[Extracted text]:
▶

Closed slavendam closed 1 day ago
@slavendam I had seen this issue in my mailbox and I was intrigued, but had not found any time to look at it yet. Now you've pointed out that https://github.com/Lora-net/LoRaMac-node/issues/1349 might be relevant, and it might very well be. I have commented at that issue, with some debugging suggestions as well. Maybe best to report the results here, to not pollute that issue to much?
Thanks for reaching back!
I've already printed around line
TimerSetValue( &MacCtx.RxWindowTimer1, MacCtx.RxWindow1Delay - offset );
Full code is this:
// Setup timers
printf("ProcessRadioTxDone 0 - START\n"); // CHECKPOINT 1
CRITICAL_SECTION_BEGIN( );
uint32_t offset = TimerGetCurrentTime( ) - TxDoneParams.CurTime;
TimerSetValue( &MacCtx.RxWindowTimer1, MacCtx.RxWindow1Delay - offset );
TimerStart( &MacCtx.RxWindowTimer1 );
printf("TimerStart RxWindowTimer1 - DONE\n"); // CHECKPOINT 2
TimerSetValue( &MacCtx.RxWindowTimer2, MacCtx.RxWindow2Delay - offset );
TimerStart( &MacCtx.RxWindowTimer2 );
printf("TimerStart RxWindowTimer2 - DONE\n"); // CHECKPOINT 3
CRITICAL_SECTION_END( );
printf("ProcessRadioTxDone 1: TimerGetCurrentTime=%d, CurTime=%d, offset=%d \n",TimerGetCurrentTime(), TxDoneParams.CurTime, offset);
printf("ProcessRadioTxDone 2: RxWindow1Delay=%d, delay-off=%d\n", MacCtx.RxWindow1Delay, MacCtx.RxWindow1Delay - offset);
printf("ProcessRadioTxDone 3: rxWindT1=%d\n", MacCtx.RxWindowTimer1);
printf("ProcessRadioTxDone 4: RxWindow2Delay=%d, delay-off=%d\n", MacCtx.RxWindow2Delay, MacCtx.RxWindow2Delay - offset);
printf("ProcessRadioTxDone 5: rxWindT2=%d\n", MacCtx.RxWindowTimer2);
Left are debug prints when everything WORK, right is when it DOESN'T WORK.

◀

[Exercise inputs]:

▶

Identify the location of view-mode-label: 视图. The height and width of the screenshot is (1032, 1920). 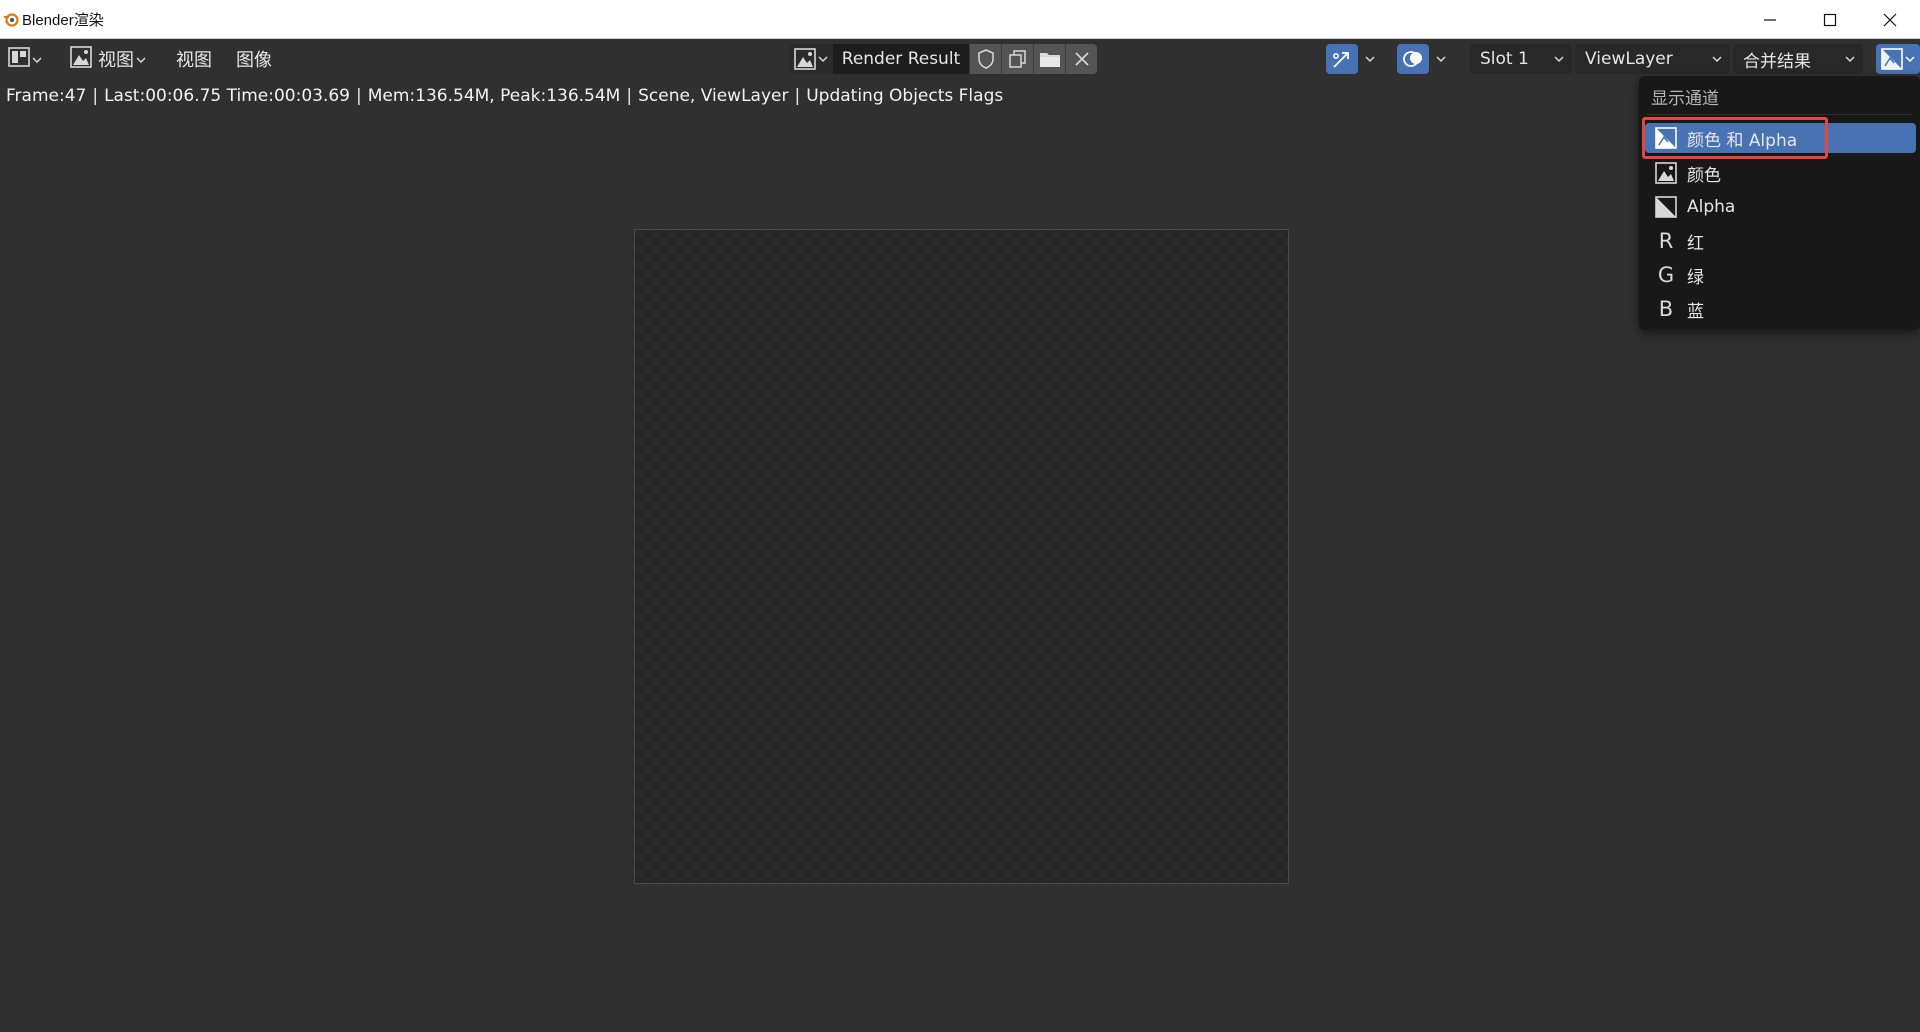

◀
▶

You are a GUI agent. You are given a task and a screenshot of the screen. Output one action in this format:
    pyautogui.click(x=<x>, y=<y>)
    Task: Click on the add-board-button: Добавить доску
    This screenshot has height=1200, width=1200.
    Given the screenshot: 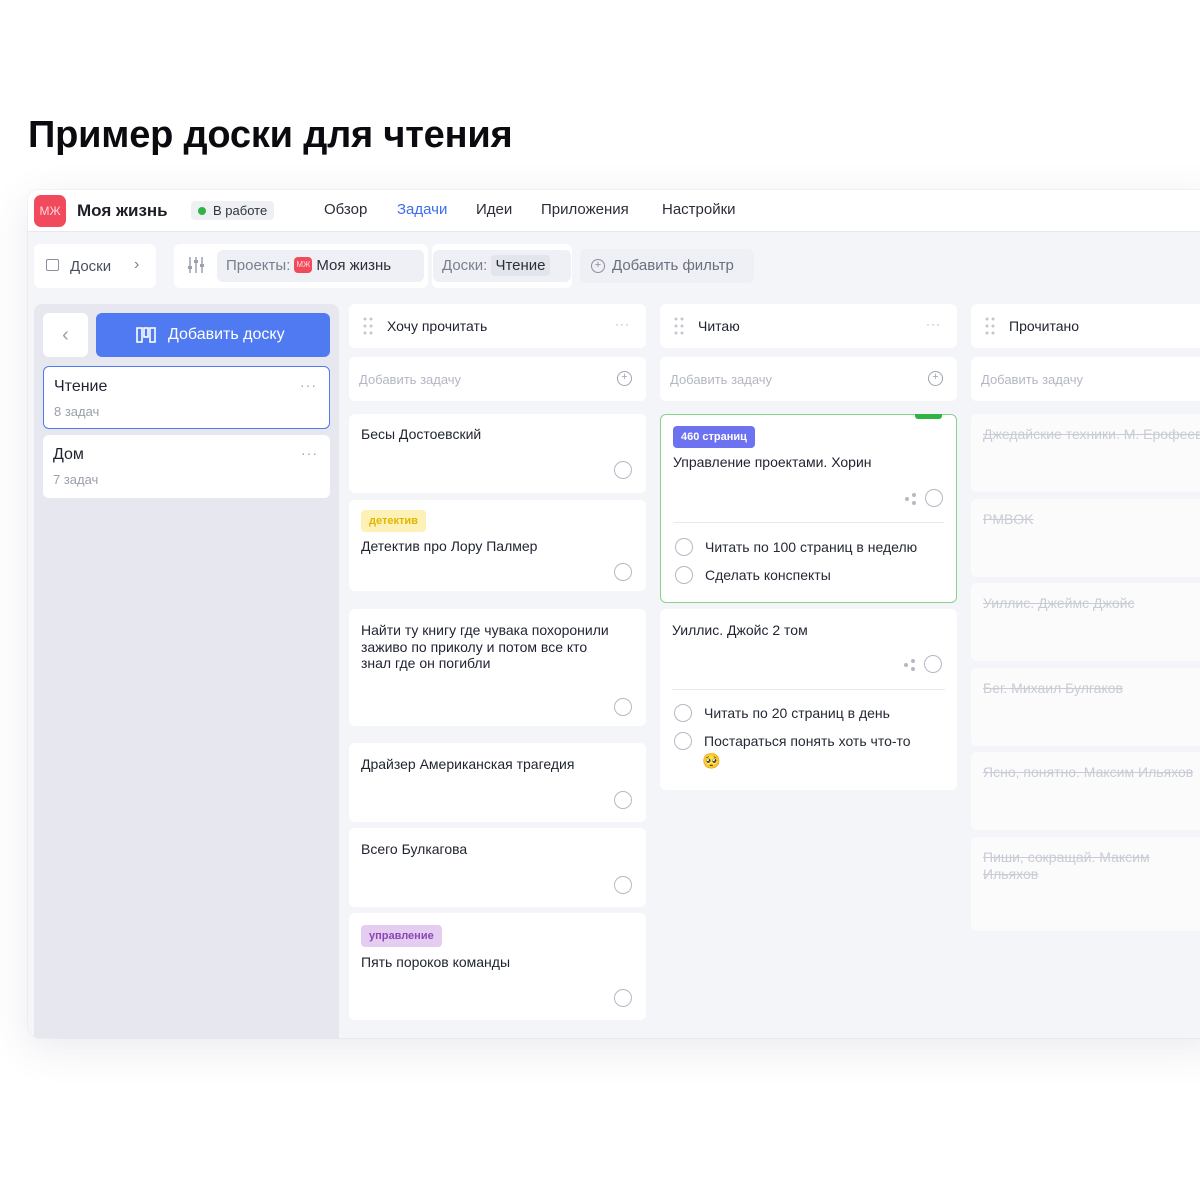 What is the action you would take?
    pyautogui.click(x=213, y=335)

◀

[What to do]:
• 1. In the rows, swap "screenshot" for "screen image" in the lines from the line with "You are a GUI" up to and including the line with "This screenshot has". Return only those lines, with nothing else changed.
• 2. Pick up the forum thread about debugging the LoRaMac-node receive window timers and continue it after its last line.
The forum thread and the rows have nothing to do with each other.

[Answers for the tasks]:
• 1.
You are a GUI agent. You are given a task and a screen image of the screen. Output one action in this format:
    pyautogui.click(x=<x>, y=<y>)
    Task: Click on the add-board-button: Добавить доску
    This screen image has height=1200, width=1200.

• 2.
I'm also attaching debug log file if you want to take a look (it is big, but you can start/look from end). E.g. Anything between "ProcessRadioTxDone 0 - START" and "TimerStart RxWindowTimer1 - DONE" is connected with setting timer for RX1. I even did some printings from "UTIL_TIMER_Start()".
I didn't find anything obivously wrong in this part, but I suspect that something behind this can be issue. Maybe some RTC value or something inside of IRQ handler where timing values are summed up.
Reason why I think this is timing issue is because halt happens every time after 4:40h (no matter if you send with 5min period or 10min period). Like some overflow happens (leaving it for another 4:40h doesn't release it).
Do you know if code use some other time source except GetTimerTicks()?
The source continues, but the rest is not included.